08 horas 20 minutos

Rossi cerró el diario de un manotazo. Y sus hombres le observaron alarmados. Los ojos, sin brillo, fueron a perderse en el azul del techo. El perfil —hormigonado— denotaba una intensa contrariedad. Y su corazón, traspasando el Cristo resucitado de la vidriera, se acomodó a miles de kilómetros: en la vieja ciudad portuguesa de Coimbra. Y así permaneció varios minutos, inmerso en una fuga propiciada por el manuscrito.

Finalmente, aflojando el nudo de la corbata, retornó a la capilla. E implacable se dijo a sí mismo:

Rossi, apenas llevas veinte minutos de lectura y ya desvarías... Esto sólo lo ha podido escribir un loco. Mejor será que hagas balance.

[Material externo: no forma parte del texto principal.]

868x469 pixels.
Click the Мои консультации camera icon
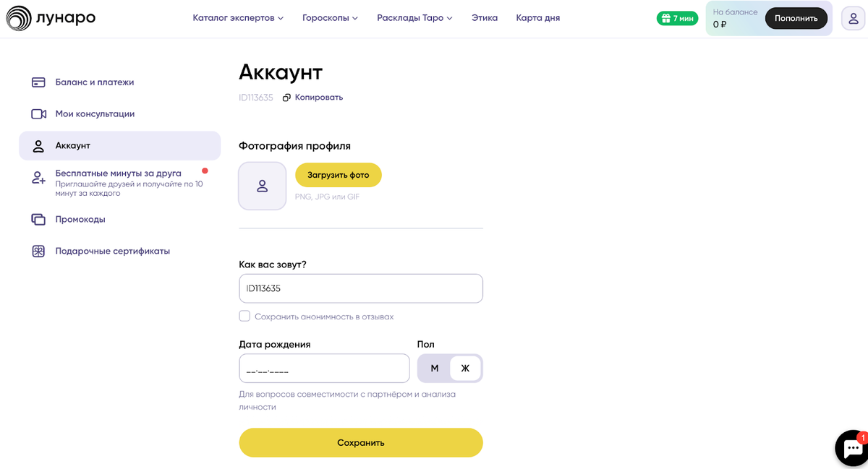coord(38,114)
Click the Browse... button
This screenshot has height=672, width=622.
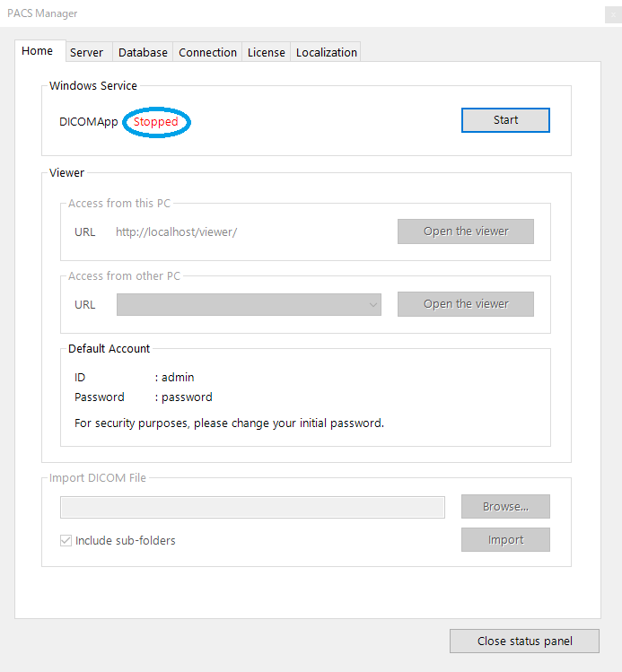point(505,507)
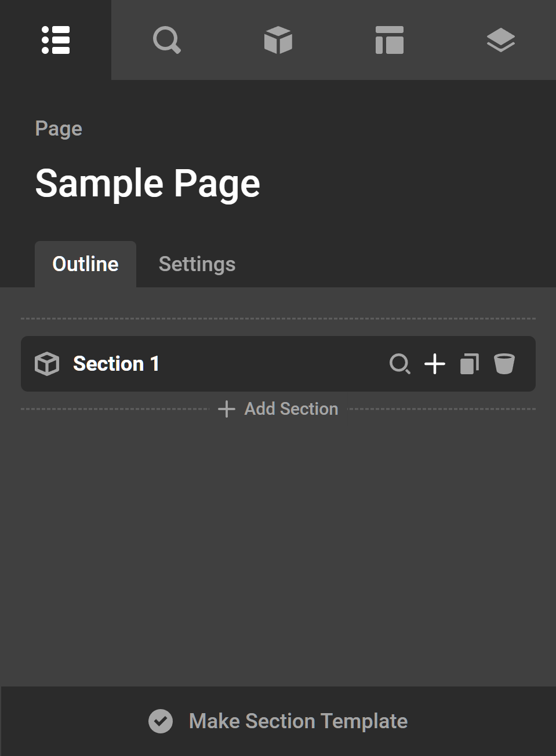This screenshot has height=756, width=556.
Task: Duplicate Section 1
Action: (x=470, y=364)
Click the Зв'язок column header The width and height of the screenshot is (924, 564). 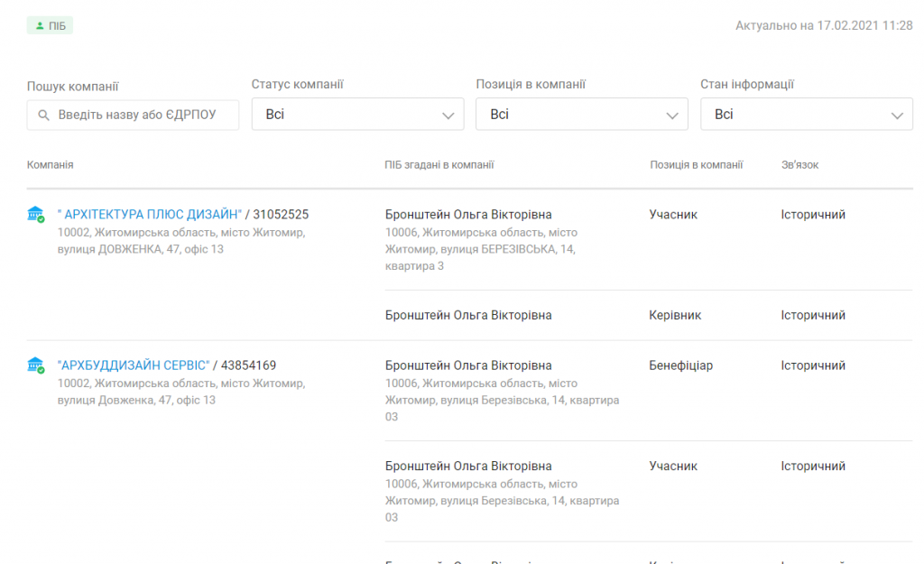pyautogui.click(x=799, y=165)
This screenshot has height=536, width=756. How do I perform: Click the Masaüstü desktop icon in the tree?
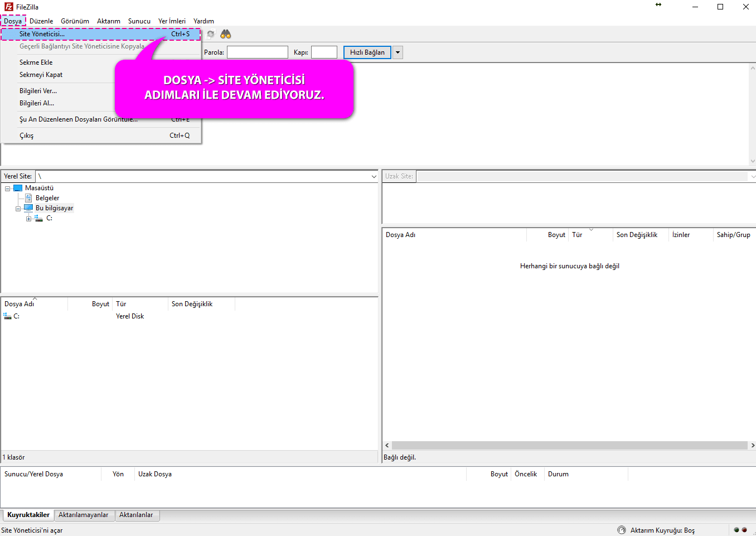pyautogui.click(x=18, y=188)
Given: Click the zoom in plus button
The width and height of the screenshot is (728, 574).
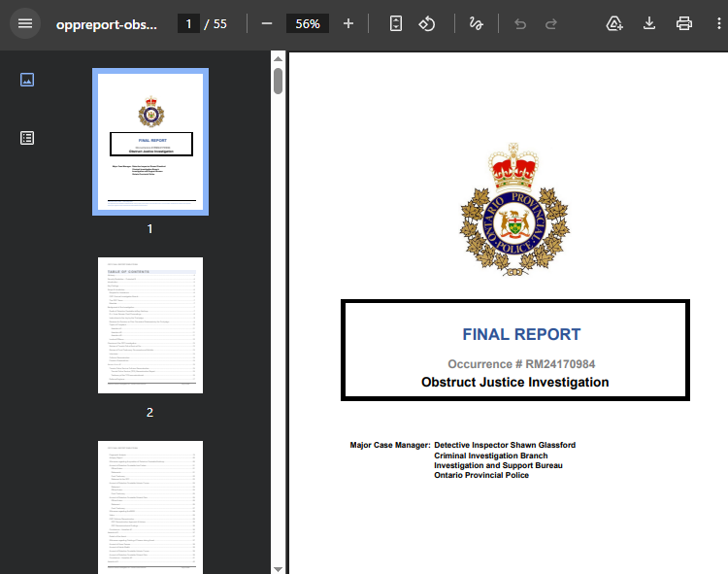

La brigada se tranquilizó. La color había vuelto al rostro del capitán.

¿Qué tenemos realmente?

Escéptico, metió las manos en la memoria.

Un Papa muerto.

A pesar de su caparazón, no pudo reprimir un escalofrío.

Muerto entre las doce y las cinco menos diez.

Los cálculos fueron aderezados con un repaso al lugar de autos.

Muerto, según todos los indicios, como consecuencia de una caída.

Pero las objeciones no tardaron en levantarse.

Una capilla cerrada con llave.

Un horario extrañamente alterado.

Un Pontífice sin afeitar, que olvida su aseo matinal y, sin embargo, se viste como de costumbre.

Una vela que nadie ha encendido.

Un despertador que suena a las cinco.

Unos inexplicables hilos enganchados en la herida de la frente.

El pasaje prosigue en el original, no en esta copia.